Doch was da bewältigt wurde, ist ja nicht das absehbare Schockerlebnis, das der Einbruch ökonomischer Rationalität in die gegängelt-behütete DDR-Gesellschaft bewirken wird. Bewältigt wurde bislang lediglich der Papierkram im Zusammenhang mit der Währungs-, Wirtschafts- und Sozialunion. Birgt das Experiment selbst unzweifelhaft ökonomische Risiken, so bedeutet die Art und Weise seiner politischen Durchsetzung eine schwere politische Hypothek für das entstehende Gesamtdeutschland. Abgesehen davon, daß die gerade erstmals demokratisch legitimierte Volkskammer mit dem Staatsvertrag einen entscheidenden Teil ihrer gesetzgeberischen Souveränität sogleich an die Bundesregierung abgab, degradierte sich das Parlament mit der paketweisen Übernahme bundesrepublikanischer Gesetze nahezu widerstandslos zur bloßen Abstimmungsmaschine. Was die Kommentatoren nach jedem Plenum mit den Worten „keine Sternstunde des Parlaments“ noch wohlwollend umschrieben, war nichts anderes als seine wissentliche Kapitulation vor den deutsch-deutschen Regierungsvorgaben.

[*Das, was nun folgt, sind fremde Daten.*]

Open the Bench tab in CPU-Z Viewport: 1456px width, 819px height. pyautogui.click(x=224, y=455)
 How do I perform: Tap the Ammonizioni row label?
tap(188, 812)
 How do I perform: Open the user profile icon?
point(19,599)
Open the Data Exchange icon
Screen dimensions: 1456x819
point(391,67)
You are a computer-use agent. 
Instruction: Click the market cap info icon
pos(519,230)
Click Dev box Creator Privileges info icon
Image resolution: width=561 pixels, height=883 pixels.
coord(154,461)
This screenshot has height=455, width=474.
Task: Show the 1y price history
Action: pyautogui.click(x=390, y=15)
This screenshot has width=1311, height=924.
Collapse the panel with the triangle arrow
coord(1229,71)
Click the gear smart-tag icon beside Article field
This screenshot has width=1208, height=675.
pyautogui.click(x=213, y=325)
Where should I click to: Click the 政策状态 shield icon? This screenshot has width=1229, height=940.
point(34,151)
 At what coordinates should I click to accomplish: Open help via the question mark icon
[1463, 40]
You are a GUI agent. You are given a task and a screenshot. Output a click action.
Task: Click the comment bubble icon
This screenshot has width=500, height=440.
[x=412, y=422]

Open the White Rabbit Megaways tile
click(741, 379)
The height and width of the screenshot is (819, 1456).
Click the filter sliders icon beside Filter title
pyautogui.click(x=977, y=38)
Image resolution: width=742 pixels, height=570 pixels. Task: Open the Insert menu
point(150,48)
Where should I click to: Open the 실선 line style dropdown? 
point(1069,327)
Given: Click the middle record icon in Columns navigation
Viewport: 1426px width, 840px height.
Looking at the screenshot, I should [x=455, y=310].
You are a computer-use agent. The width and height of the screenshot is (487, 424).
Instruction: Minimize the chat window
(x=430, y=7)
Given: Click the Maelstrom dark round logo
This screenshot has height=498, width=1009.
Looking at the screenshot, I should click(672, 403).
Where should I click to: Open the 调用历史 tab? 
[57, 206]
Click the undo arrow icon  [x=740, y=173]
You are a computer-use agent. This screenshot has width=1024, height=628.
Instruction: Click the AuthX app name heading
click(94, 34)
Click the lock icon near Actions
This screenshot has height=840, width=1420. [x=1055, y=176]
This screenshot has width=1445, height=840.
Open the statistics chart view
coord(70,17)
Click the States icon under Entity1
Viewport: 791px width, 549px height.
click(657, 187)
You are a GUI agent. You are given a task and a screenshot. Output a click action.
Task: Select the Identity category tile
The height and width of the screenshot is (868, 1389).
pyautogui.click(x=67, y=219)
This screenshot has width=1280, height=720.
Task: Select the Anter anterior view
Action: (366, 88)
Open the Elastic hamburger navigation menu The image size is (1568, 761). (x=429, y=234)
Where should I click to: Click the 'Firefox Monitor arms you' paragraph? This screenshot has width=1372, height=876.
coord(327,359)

In politischer Hinsicht ist so das 1:1 schon vor seiner Inkraftsetzung teuer erkauft. Mit der ständigen Unterschreitung der ohnehin nicht hohen parlamentarischen Standards der BRD sind von der Volkskammer kaum positive Impulse für die politische Kultur des Einheitsstaates zu erwarten. Es ist zu befürchten, daß das Ostberliner Übergangsstück neue Maßstäbe für den gefügigen gesamtdeutschen Parlamentarier setzt. Die Herbst-Hoffnung jedenfalls, das erzwungene Ende des SED-Regimes werde einen gesamtdeutschen Demokratieschub bewirken, ist aus den jüngsten Erfahrungen kaum ableitbar.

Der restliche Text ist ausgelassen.